Try it:
Copy the lines word for word. Begin at the line that contains "Click the search magnifier in the EVE HUD" and end with the final line of the data.
== == ==
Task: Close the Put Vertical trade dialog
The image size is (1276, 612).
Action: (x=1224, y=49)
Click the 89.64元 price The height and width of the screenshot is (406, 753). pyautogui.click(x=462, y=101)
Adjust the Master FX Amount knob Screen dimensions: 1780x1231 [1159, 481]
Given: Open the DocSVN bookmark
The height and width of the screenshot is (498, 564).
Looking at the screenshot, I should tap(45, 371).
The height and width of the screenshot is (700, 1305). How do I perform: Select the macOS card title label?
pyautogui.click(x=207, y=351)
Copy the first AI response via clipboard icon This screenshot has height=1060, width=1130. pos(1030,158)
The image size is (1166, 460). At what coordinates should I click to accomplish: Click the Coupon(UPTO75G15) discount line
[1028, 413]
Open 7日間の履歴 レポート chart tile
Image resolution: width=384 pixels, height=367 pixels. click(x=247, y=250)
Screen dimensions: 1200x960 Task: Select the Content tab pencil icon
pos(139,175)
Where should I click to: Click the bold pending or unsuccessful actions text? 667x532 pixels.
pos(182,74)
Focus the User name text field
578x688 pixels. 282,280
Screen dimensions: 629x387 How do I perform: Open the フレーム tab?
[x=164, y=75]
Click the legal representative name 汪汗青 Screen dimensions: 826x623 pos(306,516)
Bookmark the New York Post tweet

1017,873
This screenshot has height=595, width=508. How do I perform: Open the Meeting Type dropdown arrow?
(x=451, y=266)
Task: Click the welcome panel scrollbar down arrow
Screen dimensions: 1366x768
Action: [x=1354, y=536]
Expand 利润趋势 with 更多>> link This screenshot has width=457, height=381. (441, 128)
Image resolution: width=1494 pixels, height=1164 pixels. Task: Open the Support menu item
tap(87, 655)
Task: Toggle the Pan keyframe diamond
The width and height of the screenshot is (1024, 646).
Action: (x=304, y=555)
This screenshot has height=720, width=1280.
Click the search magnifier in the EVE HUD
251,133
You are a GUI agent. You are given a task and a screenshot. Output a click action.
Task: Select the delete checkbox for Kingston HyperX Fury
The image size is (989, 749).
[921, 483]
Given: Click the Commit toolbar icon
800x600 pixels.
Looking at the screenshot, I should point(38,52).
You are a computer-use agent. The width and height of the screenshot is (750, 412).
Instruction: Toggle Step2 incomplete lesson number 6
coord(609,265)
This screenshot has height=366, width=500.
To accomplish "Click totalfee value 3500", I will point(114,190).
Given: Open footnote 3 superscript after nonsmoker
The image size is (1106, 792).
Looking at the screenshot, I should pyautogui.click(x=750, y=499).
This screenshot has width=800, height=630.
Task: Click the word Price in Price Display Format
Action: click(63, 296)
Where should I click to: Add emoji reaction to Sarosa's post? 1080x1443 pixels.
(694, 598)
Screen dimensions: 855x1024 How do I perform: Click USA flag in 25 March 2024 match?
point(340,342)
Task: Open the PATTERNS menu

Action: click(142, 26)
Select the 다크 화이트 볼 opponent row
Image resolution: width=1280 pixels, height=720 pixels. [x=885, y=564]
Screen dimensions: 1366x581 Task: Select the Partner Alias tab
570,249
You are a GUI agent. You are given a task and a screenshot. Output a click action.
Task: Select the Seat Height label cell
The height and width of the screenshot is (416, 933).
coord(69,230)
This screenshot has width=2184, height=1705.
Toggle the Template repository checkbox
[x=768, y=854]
== == ==
Answer space:
Click the search magnifier in the EVE HUD
251,133
You are a GUI agent. You are given a task and a screenshot. Output a click action.
Task: Select the delete checkbox for Kingston HyperX Fury
The image size is (989, 749).
[921, 483]
Given: Click the Commit toolbar icon
800x600 pixels.
Looking at the screenshot, I should point(38,52).
You are a computer-use agent. The width and height of the screenshot is (750, 412).
Instruction: Toggle Step2 incomplete lesson number 6
coord(609,265)
This screenshot has height=366, width=500.
To accomplish "Click totalfee value 3500", I will point(114,190).
Given: Open footnote 3 superscript after nonsmoker
The image size is (1106, 792).
Looking at the screenshot, I should pyautogui.click(x=750, y=499).
This screenshot has width=800, height=630.
Task: Click the word Price in Price Display Format
Action: click(63, 296)
Where should I click to: Add emoji reaction to Sarosa's post? 1080x1443 pixels.
(694, 598)
Screen dimensions: 855x1024 How do I perform: Click USA flag in 25 March 2024 match?
point(340,342)
Task: Open the PATTERNS menu

Action: click(142, 26)
Select the 다크 화이트 볼 opponent row
Image resolution: width=1280 pixels, height=720 pixels. [x=885, y=564]
Screen dimensions: 1366x581 Task: Select the Partner Alias tab
570,249
You are a GUI agent. You are given a task and a screenshot. Output a click action.
Task: Select the Seat Height label cell
The height and width of the screenshot is (416, 933).
coord(69,230)
This screenshot has width=2184, height=1705.
Toggle the Template repository checkbox
[x=768, y=854]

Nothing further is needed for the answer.